From the line with "Given: Open the" through the final line of the entries below, write out each line exactly and nothing else.

──────── Available data

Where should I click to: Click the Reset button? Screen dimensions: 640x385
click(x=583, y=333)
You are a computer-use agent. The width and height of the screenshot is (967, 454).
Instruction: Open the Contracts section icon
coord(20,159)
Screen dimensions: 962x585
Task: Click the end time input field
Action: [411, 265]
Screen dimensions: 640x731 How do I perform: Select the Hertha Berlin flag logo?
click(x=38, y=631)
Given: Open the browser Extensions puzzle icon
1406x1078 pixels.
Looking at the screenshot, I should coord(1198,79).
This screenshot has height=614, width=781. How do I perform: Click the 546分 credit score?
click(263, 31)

────────────────

• [Task answer]
Given: Open the browser Extensions puzzle icon
1406x1078 pixels.
Looking at the screenshot, I should coord(1198,79).
This screenshot has height=614, width=781. How do I perform: Click the 546分 credit score?
click(263, 31)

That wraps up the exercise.